━━━ Data to examine ━━━

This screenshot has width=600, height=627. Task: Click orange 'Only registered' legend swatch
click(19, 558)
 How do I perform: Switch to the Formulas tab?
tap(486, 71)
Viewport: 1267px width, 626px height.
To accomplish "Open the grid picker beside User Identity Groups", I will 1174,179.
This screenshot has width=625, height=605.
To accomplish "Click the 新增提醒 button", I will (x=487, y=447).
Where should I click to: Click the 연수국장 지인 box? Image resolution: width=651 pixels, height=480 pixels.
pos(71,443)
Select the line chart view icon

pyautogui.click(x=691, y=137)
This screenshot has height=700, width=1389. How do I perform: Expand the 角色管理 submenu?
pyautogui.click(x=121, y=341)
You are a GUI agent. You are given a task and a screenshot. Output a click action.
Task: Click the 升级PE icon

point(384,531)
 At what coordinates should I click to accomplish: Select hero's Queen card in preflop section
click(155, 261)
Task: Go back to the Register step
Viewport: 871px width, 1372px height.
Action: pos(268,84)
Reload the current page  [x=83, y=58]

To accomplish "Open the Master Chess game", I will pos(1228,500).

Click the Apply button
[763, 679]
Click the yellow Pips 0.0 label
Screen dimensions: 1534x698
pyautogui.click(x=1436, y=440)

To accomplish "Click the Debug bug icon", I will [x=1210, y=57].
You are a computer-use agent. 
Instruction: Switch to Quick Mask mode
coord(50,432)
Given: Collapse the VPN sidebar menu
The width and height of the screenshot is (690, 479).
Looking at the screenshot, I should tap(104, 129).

━━━

§ Your goal
Lines from the one containing "You are a computer-use agent." through the end of the data above must be written out exactly, and no other lines are needed.

§ Task result
You are a computer-use agent. 
Instruction: Switch to Quick Mask mode
coord(50,432)
Given: Collapse the VPN sidebar menu
The width and height of the screenshot is (690, 479).
Looking at the screenshot, I should tap(104, 129).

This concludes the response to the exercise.